Meta’s Open-Source ImageBind Works Across Six Modalities

Meta Platforms has built and is open-sourcing ImageBind, an artificial intelligence that combines six modalities: audio, visual, text, thermal, movement and depth data. Currently a research project, it suggests a future in which AI models generate multisensory content. “ImageBind equips machines with a holistic understanding that connects objects in a photo with how they will sound, their 3D shape, how warm or cold they are, and how they move,” Meta says. In other words, ImageBind’s approach more closely approximates human thinking by training on the relationship between things rather than ingesting massive datasets so as absorb every possibility.

With ImageBind, “we’re introducing an approach that brings machines one step closer to humans’ ability to learn simultaneously, holistically, and directly from many different forms of information — without the need for explicit supervision (the process of organizing and labeling raw data),” Meta says in a blog post.

The platform “can outperform prior specialist models trained for one particular modality,” as described in the scientific paper “ImageBind: One Embedding Space to Bind Them All.”

Meta in the past year has showcased its generative AI capabilities, going from text to images, videos, and audio with Make-A-Scene, Make-A-Video and AudioGen.

With ImageBind the company says developers can use the “modalities as input queries and retrieve outputs in other formats.” Meta calls ImageBind “an important step toward building machines that can analyze different kinds of data holistically, as humans do.”

By way of example, Engadget writes that “if you’re standing in a stimulating environment like a busy city street, your brain (largely unconsciously) absorbs the sights, sounds and other sensory experiences to infer information about passing cars and pedestrians, tall buildings, weather and much more.” The goal is “to cross-reference multimodal data in the way current AI systems do for text inputs.”

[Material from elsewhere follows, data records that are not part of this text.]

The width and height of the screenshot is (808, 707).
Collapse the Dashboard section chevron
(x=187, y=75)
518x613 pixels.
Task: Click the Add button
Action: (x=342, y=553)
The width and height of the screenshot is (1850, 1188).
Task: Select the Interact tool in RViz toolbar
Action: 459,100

One obvious use case for such technology is “a futuristic virtual reality device that not only generates audio and visual input but also your environment and movement on a physical stage,” writes The Verge. “You might ask it to emulate a long sea voyage, and it would not only place you on a ship with the noise of the waves in the background but also the rocking of the deck under your feet and the cool breeze of the ocean air.”